Rétrospectivement, il a déclaré que Verre cassé était peut-être le plus représentatif de son univers livre en réunissant tous les thèmes qui lui tiennent à coeur et qui composaient ses quatre précédents : « la mère, le voyage, la lecture, les livres, l’enfance, les relations avec d’autres communautés, le problème de la marginalité, la question du Nègre agité, l’absence du père » (Itw Congopage.com, aout 2005).

« L’essentiel c’est de m’accommoder de mon mieux de cet avatar d’une version du paradis raté.« 

Verre cassé est le surnom du narrateur bougon et désabusé de ce petit livre iconoclaste. Ce vieil habitué d’un bar de Pointe-Noire au Congo (ville natale de l’auteur) haut en couleurs, « Le Crédit a voyagé » dans le quartier Trois-Cents, il se voit un jour assigner, par son patron (répondant pour sa part au pittoresque surnom de « l’Escargot entêté ») et ami, comme mission d’en écrire les mémoires en quelque sorte, en consignant les histoires de ses clients, afin de laisser une trace de son existence à la postérité. Même si l’intéressé ne se trouve pas forcément qualifié pour, car comme il l’explique humblement: « Moi je ne faisais qu’observer et parler aux bouteilles, à mon arbre au pied duquel j’aimais pisser » L’ambiance est posée !

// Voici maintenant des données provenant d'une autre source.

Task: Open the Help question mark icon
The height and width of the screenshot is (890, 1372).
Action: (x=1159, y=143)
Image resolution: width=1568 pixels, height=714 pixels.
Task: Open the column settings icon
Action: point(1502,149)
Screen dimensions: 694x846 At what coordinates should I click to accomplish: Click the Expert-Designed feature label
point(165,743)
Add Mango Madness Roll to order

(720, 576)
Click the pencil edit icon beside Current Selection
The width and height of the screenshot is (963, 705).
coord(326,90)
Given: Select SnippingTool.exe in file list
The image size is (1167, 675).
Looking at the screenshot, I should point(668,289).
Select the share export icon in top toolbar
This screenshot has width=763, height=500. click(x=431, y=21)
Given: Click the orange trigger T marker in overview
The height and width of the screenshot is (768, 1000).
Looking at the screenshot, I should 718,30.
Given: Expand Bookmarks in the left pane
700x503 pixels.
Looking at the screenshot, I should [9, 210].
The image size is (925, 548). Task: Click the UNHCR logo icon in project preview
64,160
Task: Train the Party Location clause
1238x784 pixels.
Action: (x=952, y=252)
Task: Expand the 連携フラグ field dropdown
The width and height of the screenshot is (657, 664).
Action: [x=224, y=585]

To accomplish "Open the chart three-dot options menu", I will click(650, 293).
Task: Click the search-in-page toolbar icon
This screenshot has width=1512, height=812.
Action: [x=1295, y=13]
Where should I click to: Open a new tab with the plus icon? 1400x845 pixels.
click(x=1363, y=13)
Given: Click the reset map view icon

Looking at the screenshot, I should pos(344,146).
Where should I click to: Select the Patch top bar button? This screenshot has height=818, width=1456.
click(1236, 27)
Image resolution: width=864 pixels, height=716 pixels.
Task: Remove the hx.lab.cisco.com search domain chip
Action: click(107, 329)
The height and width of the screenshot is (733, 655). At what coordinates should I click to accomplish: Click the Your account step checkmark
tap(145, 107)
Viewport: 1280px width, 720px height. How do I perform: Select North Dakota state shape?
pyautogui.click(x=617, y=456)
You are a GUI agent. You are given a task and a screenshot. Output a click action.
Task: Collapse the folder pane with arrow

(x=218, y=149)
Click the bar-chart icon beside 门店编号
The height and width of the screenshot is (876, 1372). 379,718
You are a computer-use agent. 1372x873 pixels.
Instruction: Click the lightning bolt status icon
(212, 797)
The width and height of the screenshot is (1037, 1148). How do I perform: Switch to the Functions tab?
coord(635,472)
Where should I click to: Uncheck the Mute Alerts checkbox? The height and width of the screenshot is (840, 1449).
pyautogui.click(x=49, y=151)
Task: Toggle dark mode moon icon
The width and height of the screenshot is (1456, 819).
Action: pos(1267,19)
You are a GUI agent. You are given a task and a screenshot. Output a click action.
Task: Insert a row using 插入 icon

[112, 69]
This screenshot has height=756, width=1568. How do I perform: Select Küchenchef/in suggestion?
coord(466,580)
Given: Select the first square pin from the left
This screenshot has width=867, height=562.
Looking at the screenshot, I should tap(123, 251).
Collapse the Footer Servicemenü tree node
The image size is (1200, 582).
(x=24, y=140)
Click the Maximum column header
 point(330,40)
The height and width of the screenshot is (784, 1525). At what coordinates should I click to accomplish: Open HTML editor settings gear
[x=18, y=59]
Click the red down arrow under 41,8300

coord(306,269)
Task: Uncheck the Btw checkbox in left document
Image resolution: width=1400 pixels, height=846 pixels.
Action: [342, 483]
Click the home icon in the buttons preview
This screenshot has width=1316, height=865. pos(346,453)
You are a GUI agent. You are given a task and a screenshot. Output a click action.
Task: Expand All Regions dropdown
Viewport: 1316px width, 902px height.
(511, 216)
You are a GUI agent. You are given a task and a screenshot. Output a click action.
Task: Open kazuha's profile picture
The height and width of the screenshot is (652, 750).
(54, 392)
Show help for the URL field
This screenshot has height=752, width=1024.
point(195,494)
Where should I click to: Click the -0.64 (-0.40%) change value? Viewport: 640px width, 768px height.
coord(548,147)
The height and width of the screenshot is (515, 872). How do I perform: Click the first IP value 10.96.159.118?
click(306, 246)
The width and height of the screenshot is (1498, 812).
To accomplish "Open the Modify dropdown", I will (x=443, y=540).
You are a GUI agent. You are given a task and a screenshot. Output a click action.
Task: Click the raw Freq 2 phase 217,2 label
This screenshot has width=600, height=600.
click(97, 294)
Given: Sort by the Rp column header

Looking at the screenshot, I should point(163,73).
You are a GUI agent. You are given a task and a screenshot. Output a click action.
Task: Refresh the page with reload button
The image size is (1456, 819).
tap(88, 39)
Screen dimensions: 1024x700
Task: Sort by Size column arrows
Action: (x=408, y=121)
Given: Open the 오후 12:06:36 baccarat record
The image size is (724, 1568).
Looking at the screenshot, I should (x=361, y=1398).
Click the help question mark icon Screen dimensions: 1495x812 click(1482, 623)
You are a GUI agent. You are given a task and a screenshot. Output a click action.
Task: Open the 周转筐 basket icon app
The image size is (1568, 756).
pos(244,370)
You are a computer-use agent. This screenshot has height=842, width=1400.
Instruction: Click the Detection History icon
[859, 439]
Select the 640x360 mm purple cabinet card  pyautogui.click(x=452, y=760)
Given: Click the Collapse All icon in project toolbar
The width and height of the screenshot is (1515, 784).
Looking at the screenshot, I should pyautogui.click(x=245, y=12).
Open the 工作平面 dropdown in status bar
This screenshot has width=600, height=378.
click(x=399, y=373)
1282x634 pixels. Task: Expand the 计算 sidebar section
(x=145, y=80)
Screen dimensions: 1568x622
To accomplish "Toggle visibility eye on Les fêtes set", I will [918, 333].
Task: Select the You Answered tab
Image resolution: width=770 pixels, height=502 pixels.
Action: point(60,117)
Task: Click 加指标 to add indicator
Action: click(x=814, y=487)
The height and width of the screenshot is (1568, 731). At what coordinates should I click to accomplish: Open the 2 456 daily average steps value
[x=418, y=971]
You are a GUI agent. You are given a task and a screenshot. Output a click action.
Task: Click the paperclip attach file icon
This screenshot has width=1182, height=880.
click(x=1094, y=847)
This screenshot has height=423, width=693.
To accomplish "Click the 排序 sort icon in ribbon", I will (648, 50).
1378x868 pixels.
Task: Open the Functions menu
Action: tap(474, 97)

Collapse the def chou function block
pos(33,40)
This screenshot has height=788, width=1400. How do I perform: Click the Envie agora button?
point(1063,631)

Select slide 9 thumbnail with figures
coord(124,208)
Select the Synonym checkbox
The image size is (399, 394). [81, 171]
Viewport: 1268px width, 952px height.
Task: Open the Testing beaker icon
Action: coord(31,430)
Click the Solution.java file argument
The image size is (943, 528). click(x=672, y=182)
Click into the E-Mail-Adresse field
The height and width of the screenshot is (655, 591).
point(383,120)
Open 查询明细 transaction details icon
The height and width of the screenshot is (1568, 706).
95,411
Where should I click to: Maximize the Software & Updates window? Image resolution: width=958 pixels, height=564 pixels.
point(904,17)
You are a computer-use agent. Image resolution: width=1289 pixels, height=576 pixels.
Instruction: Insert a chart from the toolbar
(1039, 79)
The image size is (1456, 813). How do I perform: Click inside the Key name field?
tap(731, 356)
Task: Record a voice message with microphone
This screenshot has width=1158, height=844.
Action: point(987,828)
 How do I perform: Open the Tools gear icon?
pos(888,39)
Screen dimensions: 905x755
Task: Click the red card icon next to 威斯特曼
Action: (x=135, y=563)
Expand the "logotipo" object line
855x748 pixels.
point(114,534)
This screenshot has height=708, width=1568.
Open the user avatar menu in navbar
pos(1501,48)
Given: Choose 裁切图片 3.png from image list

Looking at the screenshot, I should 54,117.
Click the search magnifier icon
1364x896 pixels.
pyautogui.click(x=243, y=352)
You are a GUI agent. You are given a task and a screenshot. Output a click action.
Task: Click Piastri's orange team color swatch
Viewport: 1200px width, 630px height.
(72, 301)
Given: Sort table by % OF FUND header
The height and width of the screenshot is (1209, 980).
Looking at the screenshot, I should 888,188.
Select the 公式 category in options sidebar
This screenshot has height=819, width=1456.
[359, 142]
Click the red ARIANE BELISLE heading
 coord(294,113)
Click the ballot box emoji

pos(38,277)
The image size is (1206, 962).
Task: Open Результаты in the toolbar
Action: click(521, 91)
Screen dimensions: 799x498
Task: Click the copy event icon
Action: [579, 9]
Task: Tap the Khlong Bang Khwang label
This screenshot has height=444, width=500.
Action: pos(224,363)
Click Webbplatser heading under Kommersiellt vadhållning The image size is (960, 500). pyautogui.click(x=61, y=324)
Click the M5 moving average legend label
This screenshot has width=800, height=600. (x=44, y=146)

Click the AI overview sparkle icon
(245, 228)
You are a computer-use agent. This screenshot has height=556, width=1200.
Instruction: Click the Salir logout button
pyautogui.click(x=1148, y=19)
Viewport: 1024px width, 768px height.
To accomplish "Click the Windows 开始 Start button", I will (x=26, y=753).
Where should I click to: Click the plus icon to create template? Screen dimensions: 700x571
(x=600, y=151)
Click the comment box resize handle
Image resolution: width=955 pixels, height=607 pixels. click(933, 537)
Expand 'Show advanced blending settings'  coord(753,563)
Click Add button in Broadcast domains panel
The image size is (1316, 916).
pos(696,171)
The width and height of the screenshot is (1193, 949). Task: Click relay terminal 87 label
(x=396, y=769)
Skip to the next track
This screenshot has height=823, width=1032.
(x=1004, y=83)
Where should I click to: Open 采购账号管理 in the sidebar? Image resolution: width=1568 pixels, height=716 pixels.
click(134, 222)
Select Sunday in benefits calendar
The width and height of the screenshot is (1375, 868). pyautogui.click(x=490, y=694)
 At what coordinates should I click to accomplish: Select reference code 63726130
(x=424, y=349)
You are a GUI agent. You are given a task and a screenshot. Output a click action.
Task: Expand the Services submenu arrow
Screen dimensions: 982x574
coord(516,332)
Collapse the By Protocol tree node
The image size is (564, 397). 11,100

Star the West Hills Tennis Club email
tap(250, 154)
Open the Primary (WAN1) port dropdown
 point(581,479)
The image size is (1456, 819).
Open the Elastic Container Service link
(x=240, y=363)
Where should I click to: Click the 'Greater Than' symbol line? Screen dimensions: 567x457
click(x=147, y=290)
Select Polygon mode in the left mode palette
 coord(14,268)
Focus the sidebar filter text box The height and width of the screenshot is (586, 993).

Culture orale et Culture de l’écrit et Ode à la littérature

Dés la 1e page, Mabanckou souligne la culture orale de l’Afrique par opposition à celle de l’écrit qui assure une plus grande pérennité et rayonnement: « la parole c’est de la fumée noire, du pipi de chat sauvage » résume-t-il dans sa verve imagée afin de conjurer le fameux « en Afrique quand un vieillard meurt, c’est une bibliothèque qui brûle » alors que les aïeuls étaient vus comme les dépositaires et gardiens des histoires et récits du pays. L’auteur lui-même, grand lecteur depuis l’enfance, s’était trouvé isolé dans cette passion peu encore répandue en Afrique pour l’isolement qu’elle constitue et la suspicion qu’elle inspire. Son héros Verre cassé lui ressemble avec une mère qui craignait que « lire gaspill[e] les yeux ».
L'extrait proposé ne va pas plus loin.